Dilemma: I viewed the citizens of Milwaukee as my tribe – transplanted, Brooklyn stoop-sitters. But, they viewed me as a recruiting officer for the Viet Cong.
Solution: I had to change how Milwaukee saw me. I had to shave my beard. I had to cut my hair.
I loved my shaggy self, but I was hungry, broke and beaten. So, when a movie theater offered me work as an usher, but only if I took a haircut, I took a haircut. The barber howled with glee as he hacked away at my freaky flag while his waiting customers pointed and giggled at my humiliation. It was the most painful haircut I have ever taken and the worst. But, it worked. It made me invisible.
The duplex movie house that hired me was in downtown Milwaukee. Downstairs it ran Julie Andrews musicals while upstairs it screened what passed for porn in Catholic Milwaukee. Back in Sheboygan, I had seen the movie Goodbye, Columbus. When Ali McGraw dove naked into a swimming pool a celluloid X covered the entire screen. Nude scene over – the X disappeared. I was one shocked New Yorker. The locals didn’t even blink. But, Milwaukee was more sophisticated than Sheboygan. In fact, we screened the world’s only Mongolian soft-core porn film and that classic was held over for weeks.

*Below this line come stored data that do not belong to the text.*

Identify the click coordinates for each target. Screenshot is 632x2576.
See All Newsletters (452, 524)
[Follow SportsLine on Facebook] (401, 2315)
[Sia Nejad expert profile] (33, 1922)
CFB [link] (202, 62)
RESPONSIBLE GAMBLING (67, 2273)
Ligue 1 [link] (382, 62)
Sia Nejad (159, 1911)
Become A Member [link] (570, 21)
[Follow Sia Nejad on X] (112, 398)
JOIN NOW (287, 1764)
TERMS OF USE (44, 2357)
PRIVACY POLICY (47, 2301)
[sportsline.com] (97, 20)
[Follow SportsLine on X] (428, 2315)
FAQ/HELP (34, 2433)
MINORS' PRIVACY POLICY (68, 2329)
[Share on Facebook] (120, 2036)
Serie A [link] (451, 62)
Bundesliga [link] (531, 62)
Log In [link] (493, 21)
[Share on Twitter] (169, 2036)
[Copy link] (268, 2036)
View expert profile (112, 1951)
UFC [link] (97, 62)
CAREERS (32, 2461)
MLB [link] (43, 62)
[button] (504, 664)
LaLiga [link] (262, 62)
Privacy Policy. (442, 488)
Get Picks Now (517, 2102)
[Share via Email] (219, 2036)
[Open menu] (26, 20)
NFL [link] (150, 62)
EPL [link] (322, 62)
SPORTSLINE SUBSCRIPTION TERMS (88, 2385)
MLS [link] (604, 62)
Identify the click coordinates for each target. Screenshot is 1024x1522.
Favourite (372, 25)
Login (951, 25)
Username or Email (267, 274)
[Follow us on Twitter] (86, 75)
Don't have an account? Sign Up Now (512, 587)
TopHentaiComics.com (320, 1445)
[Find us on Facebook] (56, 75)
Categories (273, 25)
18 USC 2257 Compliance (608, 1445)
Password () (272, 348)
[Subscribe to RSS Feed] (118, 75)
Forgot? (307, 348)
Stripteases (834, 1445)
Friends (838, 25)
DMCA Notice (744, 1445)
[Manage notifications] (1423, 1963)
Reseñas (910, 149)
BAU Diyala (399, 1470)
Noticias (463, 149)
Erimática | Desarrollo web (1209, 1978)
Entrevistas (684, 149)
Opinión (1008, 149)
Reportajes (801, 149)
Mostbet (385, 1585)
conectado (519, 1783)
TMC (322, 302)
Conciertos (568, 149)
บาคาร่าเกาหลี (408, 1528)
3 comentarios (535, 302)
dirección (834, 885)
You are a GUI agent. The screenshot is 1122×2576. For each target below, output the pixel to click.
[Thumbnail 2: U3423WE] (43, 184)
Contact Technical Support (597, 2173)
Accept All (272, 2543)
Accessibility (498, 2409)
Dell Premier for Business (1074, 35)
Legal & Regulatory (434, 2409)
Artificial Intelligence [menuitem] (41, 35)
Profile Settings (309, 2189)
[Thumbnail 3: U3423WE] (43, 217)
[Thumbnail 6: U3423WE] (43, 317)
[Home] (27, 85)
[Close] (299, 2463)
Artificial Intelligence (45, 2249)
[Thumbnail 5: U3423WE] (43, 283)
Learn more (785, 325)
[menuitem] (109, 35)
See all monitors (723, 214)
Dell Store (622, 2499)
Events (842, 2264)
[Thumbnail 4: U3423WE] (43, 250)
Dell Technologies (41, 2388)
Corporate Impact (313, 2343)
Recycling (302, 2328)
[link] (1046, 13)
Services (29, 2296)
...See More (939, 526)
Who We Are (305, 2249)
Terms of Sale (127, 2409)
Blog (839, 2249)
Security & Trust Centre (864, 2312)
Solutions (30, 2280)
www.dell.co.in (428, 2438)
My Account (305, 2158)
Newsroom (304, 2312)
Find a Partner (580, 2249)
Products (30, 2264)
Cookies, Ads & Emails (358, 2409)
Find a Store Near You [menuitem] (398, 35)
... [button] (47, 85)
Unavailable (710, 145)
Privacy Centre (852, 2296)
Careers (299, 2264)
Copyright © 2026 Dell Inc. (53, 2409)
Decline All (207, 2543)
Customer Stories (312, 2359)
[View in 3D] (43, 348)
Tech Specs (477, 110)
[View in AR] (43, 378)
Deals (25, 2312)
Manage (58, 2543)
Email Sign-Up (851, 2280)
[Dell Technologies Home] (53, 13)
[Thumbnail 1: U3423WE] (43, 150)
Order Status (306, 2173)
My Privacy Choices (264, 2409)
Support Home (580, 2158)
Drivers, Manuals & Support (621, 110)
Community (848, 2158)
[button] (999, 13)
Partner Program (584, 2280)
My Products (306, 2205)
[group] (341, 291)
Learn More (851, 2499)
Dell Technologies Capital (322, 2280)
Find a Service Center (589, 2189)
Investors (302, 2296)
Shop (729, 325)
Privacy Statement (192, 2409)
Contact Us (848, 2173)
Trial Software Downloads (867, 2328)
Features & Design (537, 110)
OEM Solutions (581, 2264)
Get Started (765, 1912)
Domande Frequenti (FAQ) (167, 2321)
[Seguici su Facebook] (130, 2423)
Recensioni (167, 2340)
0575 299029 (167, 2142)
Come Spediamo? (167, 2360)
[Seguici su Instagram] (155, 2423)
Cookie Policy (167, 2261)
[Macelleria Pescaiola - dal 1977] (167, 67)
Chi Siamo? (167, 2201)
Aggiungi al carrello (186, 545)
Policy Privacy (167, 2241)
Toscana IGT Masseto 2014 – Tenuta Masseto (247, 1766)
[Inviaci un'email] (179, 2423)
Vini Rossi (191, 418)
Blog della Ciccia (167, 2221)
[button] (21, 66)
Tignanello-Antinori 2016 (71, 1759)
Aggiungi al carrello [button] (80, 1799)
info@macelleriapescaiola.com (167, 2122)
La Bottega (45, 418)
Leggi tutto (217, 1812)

So, downstairs it was all little old ladies in hats and upstairs it all was dirty old men in trench coats. Oh, and the Vice Squad. They were upstairs a lot, especially for the Mongolian porn. They needed multiple viewings to fully grasp the depth of the film’s decadence. They’d push past me with a quick flash of the badge and a quick grunt of “Vice.” When I was bored, I’d tear the cinemagoers tickets and send the cinemagoers to the wrong cinema. I did so enjoy imagining their confused faces as they waited for Julie Andrews to break out of her bra and the naked Mongolians to break into song.
I also had to skulk around both cinemas, flashlight in hand, ensuring that no one had their feet on the seats or was smoking in the “No Smoking” section or jerking-off in the “No Jerking-off” section. You gotta watch those little old ladies every minute!
I’ve always enjoyed getting lost in strange towns and since I was broke that was my only entertainment in Milwaukee – a strange town indeed. On Saturday nights, I watched German and Polish farm-boys, come to the big city for an evening of beer drinking and beer vomiting, challenge each other to daredevil leaps across the opening drawbridges that spanned the Milwaukee River. Sometimes they made it.
Milwaukee hippiedom amounted to one music store that sold records, bongs and crucially, pot to put in those bongs. It was there I met a speed-freak wraith named Tulip. This sixteen-year-old ruin was another sign to me that all was not well in the post-Woodstock days of 1969. We’d just had Manson. Altamont lay dead ahead. The party was if not over, definitely winding down and the casualties were piling up.
Earlier that summer, I’d met another faded flower child. She had allowed a motorcycle gang to pull out all her teeth with pliers. She was tripping on acid at the time of the extraction and was sure her sacrifice would win her the bikers’ undying approbation. No wonder I felt a millennial chill.
Tulip asked me for spare change when she’d been kicked out of the record store for loitering with sonic-erotic intent. She was one of several speed freaks I’d observed attach themselves to the front of the mountainous Marshall amplifier used to play records at ear-bleed volume. They glued their emaciated bodies to the amp’s front like an octopus to a rock. There they clung thrusting their pathetically thin pelvises into the vibrating sound cone as they and the guitar solo reached climax. And, there they remained until the store clerk peeled them off or the music ended and they slid to the floor in post-coital bliss.
I reckoned my next/best hope was Milwaukee. (And, if that isn’t the textbook definition of a dilemma I don’t know what is.) But, I figured it was a big enough city where I could be anonymous and find a job – maybe even an acting job. If Milwaukee didn’t work out, I’d ride the rails. In yet another LSD-addled fantasy, I hallucinated my life as a rugged, soulful vagabond – Paul Muni in I Am A Fugitive from A Chain Gang, but with music by Woody Guthrie. I might even change my name to Woody or Slim and I would wear nothing but denim accented with red bandanas. I’d learn harmonica and my Mulligan Stew would be legendary in hobo jungles from Bangor to Baja.
Yeah, just try and find me, Uncle Sam. So, one morning after Steve left for work, I left him a note. Then I grabbed my few rags, grabbed a Greyhound and made for Milwaukee aka “Beertown.”
Dilemma: Milwaukee was Sheboygan, only larger and less welcoming. Worse – it reeked of roasting hops, beer and beer vomit. I hated beer. I hated beer vomit. And, “Beertown” hated me.